Laura 323/365

Leavenworth, Washington, March 2010. The sign on the garage says: "Welcome
Super Moms"
It started with an argument. The group of local Down Syndrome moms that I
belong to was planning an overnight trip to Leavenworth. One of the moms
owns a vacation home there and we were going to have our own getaway
retreat . A bunch of the other moms were going and I was so excited. It
sounded like a lot of fun!
I mentioned it to my husband, telling him how excited I was. I never imaged
it would be a big deal. Who wouldn't support their wife when such an
opportunity presents itself? I never imagined he would oppose the trip with
such vehemence. Why wouldn't something like this be ok? I never imagined
that we would get into a screaming match over it. What's to argue about? I
never imagined that during the screaming match he would become so enraged
that he would bring his hands up around my neck and choke me. No man
has ever laid a hand on me before. I never imagined that the simple act of
me wanting to go away overnight with a group of other moms who have kids
with Down Syndrome would result in me leaving my husband.
I never imagined.
You know what else I never imagined? I never imagined I'd go back.

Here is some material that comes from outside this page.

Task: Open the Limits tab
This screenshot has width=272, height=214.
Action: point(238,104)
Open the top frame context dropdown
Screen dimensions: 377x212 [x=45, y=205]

I have thought long and hard about it before posting this, but it is my
reality; so there you go. This is why I haven't been on Envisage for the
past few months. It has been turbulent and chaotic and also depressing and
embarrassing. I am not proud of some of my choices. Sometimes I wonder if I
was too weak for going back. We are in counseling at the moment, and I don't
know what the future holds.
You know what though? I fucking went to fucking Leavenworth you
fucking asshole! So don't you ever tell me what I can and can't do! And do
not ever lay one fucking hand on me like that again!
6 comments:
Wow Laura I'm so sorry to hear about what you've been through. I hope you can use this site and our support as a small bit of relief and outlet while you go through this. Wishing you all the best. Bridget
Wow Laura I'm so sorry to hear about what you've been through. I hope you can use this site and our support as a small bit of relief and outlet while you go through this. Wishing you all the best. Bridget
((hug)) Adult relationships should be partnerships - one supporting the other - joined together by mutual respect and admiration.
If they are not that, then they are not worthy of your time.
I'm glad you remember that & know that you are strong, you are capable, you do not need to be in this relationship. You are, right now, choosing to be there and that's fine. But, keep valuing your own worth in this life and this relationship. You are valuable and worthy of being treated with respect.
*hugs*
I'm sorry for the things you've been struggling with, but hopefully you will be able to live happier and healthier now.
He should have been happy for you, and excited for you at the opportunity. A husband should want anything that could possibly make his wife happy, and vice versa... I'm sorry he wasn't! Bex
I'm at a loss for words. **Jaw hang on floor** I can't believe he wouldn't be happy for you and say what a great thing you were doing for not only yourself but the other mothers and children. I'm so sorry.